> **本文の抜粋**:
▬▬▬▬▬▬
寒い冬が終われば、いよいよ野外での活動が楽しい季節がやってきます。
お休みの日に、バーベキューをするのを楽しみにしている人もいるのでは?
バーベキューと言えば、欠かせないのが「炭」。
炭火で焼いたお肉や野菜は格別ですよね。
でも、今回ご紹介するのは、炭は炭でも、バーベキューで使う炭とはちょっと違います。
観賞用として、お部屋のインテリアにもぴったりな「花炭(ハナズミ)」について、森の達人・三崎孝平さんが紹介します。
木の実や花がそのままの形で炭に!
炭とは、木材などの有機化合物を酸素が少ない状態で焼いたもので、主成分は炭素です。
一般的に「炭」と言うと、木材を原料とした「木炭」のことを言いますが、このほかにも、竹が原料の「竹炭」、椰子の殻が原料の「ヤシガラ炭」など様々な種類があり、燃料や防臭剤などに使われています。
今回ご紹介する「花炭」も、炭の種類のひとつ。森で拾った木の実、葉っぱ、花、果物などを原料とし、素材そのままの形で黒い炭にしたものです。「飾り炭」とも呼ばれ、観賞用として、500年以上も前から茶道の世界などで親しまれてきた、“見て楽しむ”炭なんですよ。
▬▬▬▬▬▬
[保存された記録]

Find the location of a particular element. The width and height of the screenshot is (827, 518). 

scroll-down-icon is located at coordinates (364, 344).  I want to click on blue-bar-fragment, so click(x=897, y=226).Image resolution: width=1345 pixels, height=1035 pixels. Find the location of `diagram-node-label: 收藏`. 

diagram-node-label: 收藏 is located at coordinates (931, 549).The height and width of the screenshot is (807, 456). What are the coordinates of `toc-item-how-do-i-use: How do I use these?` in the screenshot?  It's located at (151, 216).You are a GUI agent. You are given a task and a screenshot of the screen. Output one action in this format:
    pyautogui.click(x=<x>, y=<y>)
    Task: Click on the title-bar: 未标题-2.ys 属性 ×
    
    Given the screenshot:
▬▬▬▬▬▬
> **解答する問題**:
a: 花炭の記事から、「でも、今回ご紹介するのは、炭は炭でも、バーベキューで使う炭とはちょっと違います。」で始まり「防臭剤などに使われています。」まで続く部分を、一字一句そのまま書き写してください。
b: 花炭の記事で「今回ご紹介する「花炭」も」で始まる段落を、主な事実を残して箇条書きにまとめること。
c: 花炭の記事をもとに、次の問いに答えること。
(i) 炭の主成分は何か。
(ii) ヤシガラ炭の原料は何か。
(iii) 花炭について紹介するのは誰か。

> **解答一覧**:
a:
でも、今回ご紹介するのは、炭は炭でも、バーベキューで使う炭とはちょっと違います。
観賞用として、お部屋のインテリアにもぴったりな「花炭(ハナズミ)」について、森の達人・三崎孝平さんが紹介します。
木の実や花がそのままの形で炭に!
炭とは、木材などの有機化合物を酸素が少ない状態で焼いたもので、主成分は炭素です。
一般的に「炭」と言うと、木材を原料とした「木炭」のことを言いますが、このほかにも、竹が原料の「竹炭」、椰子の殻が原料の「ヤシガラ炭」など様々な種類があり、燃料や防臭剤などに使われています。

b:
- 花炭は炭の種類のひとつ
- 原料は森で拾った木の実、葉っぱ、花、果物など
- 素材そのままの形で黒い炭にしたもの
- 「飾り炭」とも呼ばれる
- 観賞用として500年以上も前から茶道の世界などで親しまれてきた、見て楽しむ炭

c:
(i) 炭素
(ii) 椰子の殻
(iii) 森の達人・三崎孝平さん